Jess Bravin, Wall Street Journal, August 2, 2022
Dozens of major companies have asked the Supreme Court to affirm the use of racial preferences in college admissions, arguing that more diversity on campuses contributes both to commercial innovation and business success.
“Empirical studies confirm that diverse groups make better decisions thanks to increased creativity, sharing of ideas, and accuracy. And diverse groups can better understand and serve the increasingly diverse population that uses their products and services,” more than 60 companies said in one friend-of-the court brief on Monday, citing a range of research. “These benefits are not simply intangible; they translate into businesses’ bottom lines.”
Signatories to the brief titled, “major American business enterprises,” included tech companies such as Apple Inc. and Alphabet Inc.’s Google unit; manufacturers including Corning Inc. and General Motors Co., pharma and biotech companies and transportation operators such as American Airlines Group Inc. and Lyft Inc.

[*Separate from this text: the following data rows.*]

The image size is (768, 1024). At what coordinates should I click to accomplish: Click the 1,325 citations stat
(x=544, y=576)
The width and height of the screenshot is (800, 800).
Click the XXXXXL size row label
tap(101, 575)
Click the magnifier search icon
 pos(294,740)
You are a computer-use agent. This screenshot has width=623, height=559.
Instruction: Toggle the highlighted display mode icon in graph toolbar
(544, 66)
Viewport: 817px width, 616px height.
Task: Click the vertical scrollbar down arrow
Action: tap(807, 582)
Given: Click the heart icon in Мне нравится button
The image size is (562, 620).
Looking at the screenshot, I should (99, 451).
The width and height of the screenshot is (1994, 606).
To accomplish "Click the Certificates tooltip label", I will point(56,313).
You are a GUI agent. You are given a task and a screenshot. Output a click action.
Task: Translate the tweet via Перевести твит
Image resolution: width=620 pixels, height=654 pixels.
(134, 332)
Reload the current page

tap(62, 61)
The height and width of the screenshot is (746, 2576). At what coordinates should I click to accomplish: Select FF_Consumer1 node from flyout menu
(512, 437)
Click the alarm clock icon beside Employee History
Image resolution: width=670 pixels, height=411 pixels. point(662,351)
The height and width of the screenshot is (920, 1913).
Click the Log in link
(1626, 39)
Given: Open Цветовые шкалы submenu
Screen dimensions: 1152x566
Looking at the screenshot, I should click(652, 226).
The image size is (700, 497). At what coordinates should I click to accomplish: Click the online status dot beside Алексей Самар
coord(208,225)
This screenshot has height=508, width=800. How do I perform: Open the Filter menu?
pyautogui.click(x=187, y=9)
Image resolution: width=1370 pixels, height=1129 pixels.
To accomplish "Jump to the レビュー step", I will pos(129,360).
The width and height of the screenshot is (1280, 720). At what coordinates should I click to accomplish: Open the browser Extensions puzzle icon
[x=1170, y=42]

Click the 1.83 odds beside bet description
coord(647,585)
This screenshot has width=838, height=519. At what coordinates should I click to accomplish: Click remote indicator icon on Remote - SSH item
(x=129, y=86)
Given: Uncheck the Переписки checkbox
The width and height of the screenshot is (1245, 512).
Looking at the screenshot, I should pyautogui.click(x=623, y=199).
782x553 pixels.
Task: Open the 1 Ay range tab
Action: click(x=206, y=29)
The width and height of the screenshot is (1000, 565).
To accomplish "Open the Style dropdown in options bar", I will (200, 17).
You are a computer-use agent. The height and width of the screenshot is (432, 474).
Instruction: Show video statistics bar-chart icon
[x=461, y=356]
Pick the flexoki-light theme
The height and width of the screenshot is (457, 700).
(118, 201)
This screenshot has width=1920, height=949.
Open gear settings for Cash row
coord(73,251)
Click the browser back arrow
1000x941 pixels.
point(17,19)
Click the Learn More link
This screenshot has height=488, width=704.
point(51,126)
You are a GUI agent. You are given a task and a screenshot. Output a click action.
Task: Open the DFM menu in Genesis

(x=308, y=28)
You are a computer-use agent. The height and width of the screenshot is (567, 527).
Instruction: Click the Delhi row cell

The brief cited reports published by journals including the Academy of Management Journal, Corporate Governance, and the Review of Quantitative Finance and Accounting.
Other companies joined separate briefs supporting the colleges. No businesses filed briefs opposed to the university policies.
The Supreme Court is slated in its next term to hear separate cases challenging admissions practices at Harvard College and the University of North Carolina, private and public institutions that consider race when evaluating applicants. Admission to both universities is competitive: Harvard, the country’s oldest college, accepted 3.19% of 61,220 applicants for the class of 2026; UNC, the state’s flagship, reported an in-state acceptance rate of 42.2% and 10.5% for out-of-state students among 53,775 applications for fall 2021.
A group backed by former stockbroker Edward Blum, Students for Fair Admissions, sued Harvard and UNC alleging that their consideration of race violates constitutional equal-protection provisions. In particular, the plaintiffs allege that admissions policies provide unfair advantages to Black, Hispanic and Native American applicants over their white and Asian American counterparts.
Affirmative action in admissions has returned repeatedly to the Supreme Court since 1978, when in the case of Regents of the University of California v. Bakke, the court found a compelling government interest in promoting racial diversity and allowed consideration of race so long as it wasn’t through a rigid quota or hard numerical benefit.
In a 2003 decision affirming race-conscious admissions to the University of Michigan Law School, the court specifically cited briefs by major businesses attesting to the importance of diversity in the workplace.